Have had plants die in the past without preserving them. Had a pumpkin that could grow wild on its own producing many pumpkins. It died out when it was a kid likely due to me over harvesting that wild pumpkin. It was irreplaceable and still I look for something close. It was somewhat like Connecticut field pumpkin but 3x better. Made delicious pies. The wild pumpkin grew completely on its own if you left a few pumpkins. You have heard the saying nothing is irreplaceable well don’t believe it its not true. People and their plant materials are both completely irreplaceable. The people who are expert growers like Van Mons was to pears have never been duplicated. Etter apples are still mysterious. Much closer to home I can think of dozens of people who’s contributions are not remembered by most people but were incredibly important to my growing things. History is something I set a great store by because it impacts our future Question the History of a pear or know some history? Post it here! . Many don’t know who Crandall was or why his current is important but some here do. Outside of this forum few grow the Crandall current it gets more rare every day. Clove currants - great smelling blooms & delicious fruit! - #3 by clarkinks
You can see photos like this one of some clove currents I grow. There are many other people grow I find interesting
I searched for years, and ended up requesting material from the US germplasm repository in Corvallis, Oregon. It took several tries over a few years to succeed propagating all three. I’ve never seen a nectar raspberry for sale in the US.

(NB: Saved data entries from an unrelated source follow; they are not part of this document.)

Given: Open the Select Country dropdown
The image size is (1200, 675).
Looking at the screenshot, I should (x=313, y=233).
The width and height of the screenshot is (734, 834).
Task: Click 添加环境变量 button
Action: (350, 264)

That is awesome. I thought they only served organizations? Here in Europe, I have only found some nurseries with Heisa in Finland where you have to pick them up in person. While I am eager to have them is flying to Finland to pick one up a bit much. I have never found the other two for sale anywhere.
For future reference (if I manage to make some nice hybrids to share) - are there issues (soil hygiene rules etc) when sending live plant material between EU and US?
I can take a look if I’ll find a company that sends Heisa inside the EU. My latest plant seemed to have a virus when I received it so I ditched it. So far Heisa is also the one strain that always gets winter killed for me.
We got a new EU regulation a year ago. Sending any live plant material (seeds, cuttings) to the EU is now forbidden. The situation does suck quite a bit but luckily I had the time to aqcuire most of the genetics I thought I needed.
In the USA the usda requires what is referred to as a phytosanitary certificate to import plant materials.
" What is a Phytosanitary Certificate?
A phytosanitary certificate is an official document that verifies a commodity has been inspected by an authorized official and found to be relatively free of pests and pathogens. The literal definition of “phytosanitary” is plant (phyto) free of elements that endanger health (sanitary) "
Yeah that’s it. It might be easier said than done with privately shared stuff though. When I asked the customs here they said even the certificate isn’t enough and there should be a local company working as the middle hand. But you know bureaucrats, never a straight answer.
That said, I haven’t let that stop me from buying seed over seas. I won’t tell anyone to act like me but there’s little chance of letters getting caught in the customs. They’ve even opened my strawberry seed delivery and then just forwarded it to me. No problem.
The problem becomes there are countries out there that might mean harm to another so they could send a pest in cheap seed to damage the food supply. Some eggs of whatever pest that attacks strawberries if your country is known for and makes their money from strawberries is very damaging.
That’s the reasoning I guess. Transmission of disease from live plants is a much more likely scenario than from seeds though. We’ve been sending seeds overseas for hundreds of years already. I don’t know of any plague that got started that way. Invasive species though, that’s another thing completely.
wonder if this a is a renamed sport of Baby cakes. they are good blackberries but don’t put out much of a crop compared to full sized varieties. they play well in the garden as they rarely sucker more than a foot from the mother plant.
I just saw in this article that R. spectabilis is much closer to R. arcticus than raspberries are:
I happen to have a spectabilis with rose-like petals (Olympic double). Might be interesting to try. In R. arcticus / raspberry hybrids is there an issue of low fertility the first generations, and the raspberry flavor is dominant. R. spectabilis is more bland so perhaps will that hybrid allow for more R. arcticus flavor.
Wow, I see cloudberry is in a bracket all by itself. I guess there isn’t another Rubus quite like it. Another interesting observation is that the balloonberry shares a bracket with a plant with similar-looking fruit but that plant does not share the same hardiness zones.